The vessel struck a reef off Bass Point, Shellharbour, late on Wednesday night, and was badly holed. As she appeared likely to founder quickly, she was abandoned, and the crew of 11 rowed to Kiama, five miles away. Returning to the scene early yesterday morning, they were astonished to find that the Incoming tide had refloated the vessel, which was rapidly drifting out to sea. The crew, in the ship's dinghy, reached Kiama at 2 o'clock yesterday morning, and Captain James Reid, the master, reported the matter to the police. The men rested until shortly before daybreak, and then set out in a launch owned by Mr. C. Stead to retrieve their personal belongings. As they drew near the spot where the Koraaga had gone ashore they found she had disappeared, and it was feared that she had already foundered. Within a few minutes, however, the vessel was seen about a mile and a half offshore, drifting southward under the influence of a strong current and a stiff north-easterly breeze. Her trawling flags were still flying, and she gave the appearance of being under control.

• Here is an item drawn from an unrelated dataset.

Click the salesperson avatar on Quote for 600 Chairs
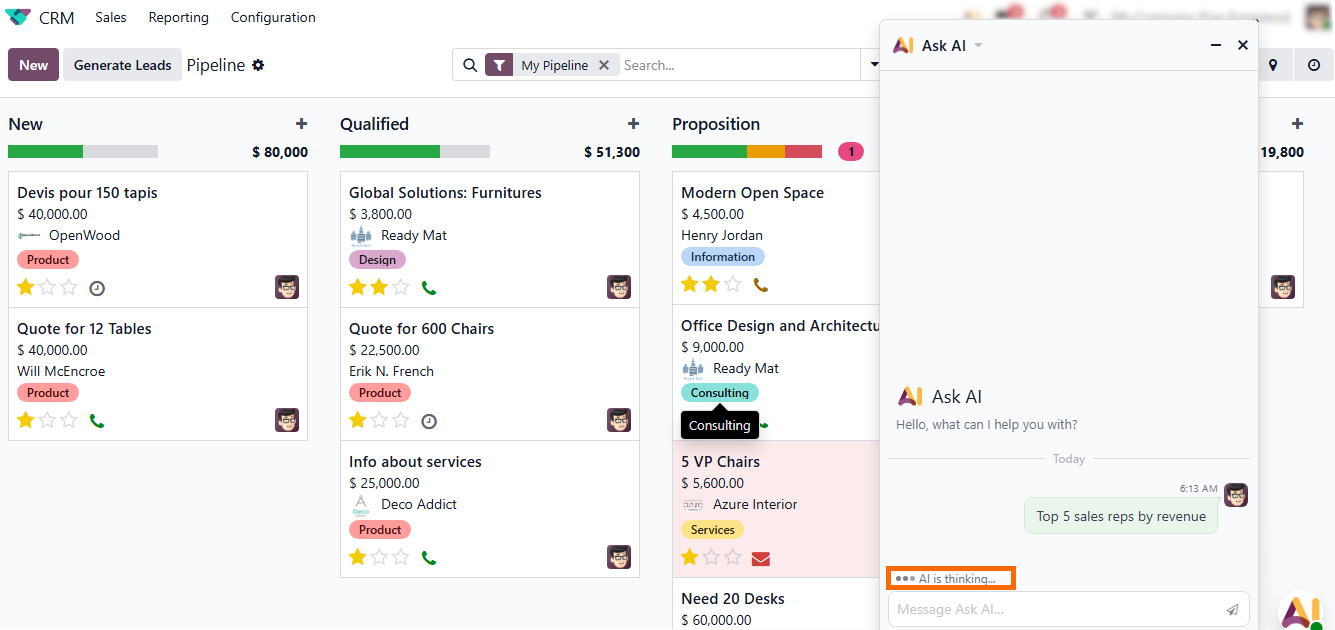This screenshot has width=1335, height=630. [619, 420]
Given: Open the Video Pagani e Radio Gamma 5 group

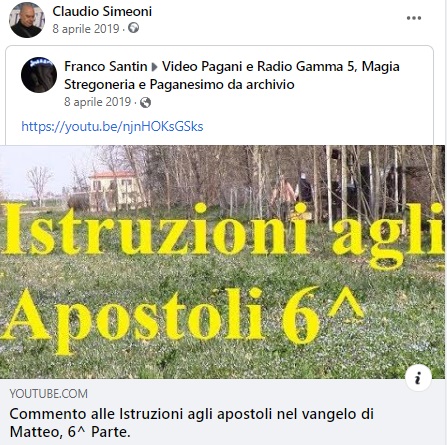Looking at the screenshot, I should (x=232, y=75).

So much so that, several hours later, two Interstate steamers passed without noticing anything amiss. By noon the trawler, now low in the water, was several miles out to sea. Members of the crew overtook the Koraaga early in the morning and went on board. They found that the engine room was flooded, and the vessel was being kept afloat by watertight compartments. There were then two possibilities, either that she would founder when the weight of water broke down the bulkheads, or that she would go ashore on Gerringong Beach. Word was sent to Sydney, and Cam and Sons, the owners, dispatched the trawler Charlie Cam, equipped with towing gear, to the scene. It was hoped to reach her before she went ashore or sank, and that she would have sufficient buoyancy to enable her to be towed to Sydney. She disappeared, however, before the Charlie Cam had reached the scene, and the salvage trawler was recalled. Worn out by his all day vigil beside the sinking vessel, Captain Reid returned to Kiama at 4 o'clock. He reported that the trawler had heeled over and foundered an hour before, about five miles east of Black Head, Gerringong, 9 miles from Kiama. Captain Reid was on board until just before the foundering. He said that the Koraaga sank in two minutes. The trawling flags and signals were still flying when she disappeared.

== Wreck site and wreckage ==
The wreck site is described as "about five miles east of Black Head, Gerringong, 9 miles from Kiama" and at 70 m depth.